I’ve been struggling with ‘whatever this horrid thing inside me is called’ for at least a couple of years. I’m not sure when it started exactly, it all blurs into my normal teen self-consciousness and all that jazz from high school. But, as I mentioned in my last post, sometime in my second year of college it got hell of a lot worse. That has been my lowest point. I hated every second of every day of my life. I hated myself and I just did not want to do anything ever again. My friends stop being a comfort to me and I started to see them as examples of what I wasn’t. They were beautiful and happy and confident and I wasn’t. I couldn’t look at myself in a mirror without feeling sick. I sunk into my horrid feeling and tried to hibernate from life. But life kept screaming at me and demanded I get out of bed for things that seemed pointless in my fucked up brain. No why should I get the bus to college? Why should I get up and eat something? Just leave me be. The feelings were crippling me, and I’m ashamed (maybe I shouldn’t be but I am) that I resorted to self harm. I just needed release from the crushing pressure of my own shitty thoughts. The pain was good, I deserved it.

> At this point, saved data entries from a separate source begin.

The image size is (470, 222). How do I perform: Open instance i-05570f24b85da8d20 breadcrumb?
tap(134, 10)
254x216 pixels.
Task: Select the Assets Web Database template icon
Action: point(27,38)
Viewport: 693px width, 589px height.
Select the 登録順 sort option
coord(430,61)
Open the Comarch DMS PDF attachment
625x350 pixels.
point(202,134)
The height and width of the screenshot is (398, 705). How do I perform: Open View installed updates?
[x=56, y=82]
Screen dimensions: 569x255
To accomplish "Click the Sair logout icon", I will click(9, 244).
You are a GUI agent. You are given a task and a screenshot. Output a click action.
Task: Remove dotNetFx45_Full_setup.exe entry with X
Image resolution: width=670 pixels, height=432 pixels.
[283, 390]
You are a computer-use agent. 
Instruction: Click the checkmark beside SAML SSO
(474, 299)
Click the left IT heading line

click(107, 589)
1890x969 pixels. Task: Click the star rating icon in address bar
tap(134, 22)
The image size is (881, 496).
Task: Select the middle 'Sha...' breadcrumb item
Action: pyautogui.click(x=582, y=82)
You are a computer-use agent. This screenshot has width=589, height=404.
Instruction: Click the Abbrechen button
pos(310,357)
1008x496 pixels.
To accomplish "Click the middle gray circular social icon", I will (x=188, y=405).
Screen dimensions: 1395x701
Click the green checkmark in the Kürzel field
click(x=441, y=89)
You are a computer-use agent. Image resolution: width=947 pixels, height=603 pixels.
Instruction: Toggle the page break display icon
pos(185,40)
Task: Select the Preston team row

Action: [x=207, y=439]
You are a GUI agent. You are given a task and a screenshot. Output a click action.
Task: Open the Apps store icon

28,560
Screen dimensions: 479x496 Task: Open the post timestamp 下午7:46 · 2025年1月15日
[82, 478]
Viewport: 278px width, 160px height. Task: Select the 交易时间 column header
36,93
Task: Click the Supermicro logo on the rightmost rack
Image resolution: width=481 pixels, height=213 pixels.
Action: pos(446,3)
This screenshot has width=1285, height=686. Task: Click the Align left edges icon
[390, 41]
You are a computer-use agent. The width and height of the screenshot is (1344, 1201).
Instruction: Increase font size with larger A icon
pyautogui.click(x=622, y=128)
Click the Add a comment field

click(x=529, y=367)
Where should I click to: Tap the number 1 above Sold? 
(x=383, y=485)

Things got a little better after. I was still broken and scarred but I seemed to have more ‘okay days’, and not everyday was a humongous struggle. I thought I’d just been through a rough phase and I was on my way to being okay again.
But that was clearly just the first dip in the road I’m on. I can feel myself falling into another dip. Everyday is harder than the one before and I don’t want to think about where this is going. I’m scared.
I’m hurting myself to try to distract from the wave of empty hopelessness I can feel trying to pull me under, and I know self harm is awful but it works. Yes, only for a little bit, but a few seconds of relief are almost worth it.
I’m savouring every good day, every genuine smile because I can feel them drifting away and soon I’ll be left with nothing but this greedy emptiness that wants to devour me.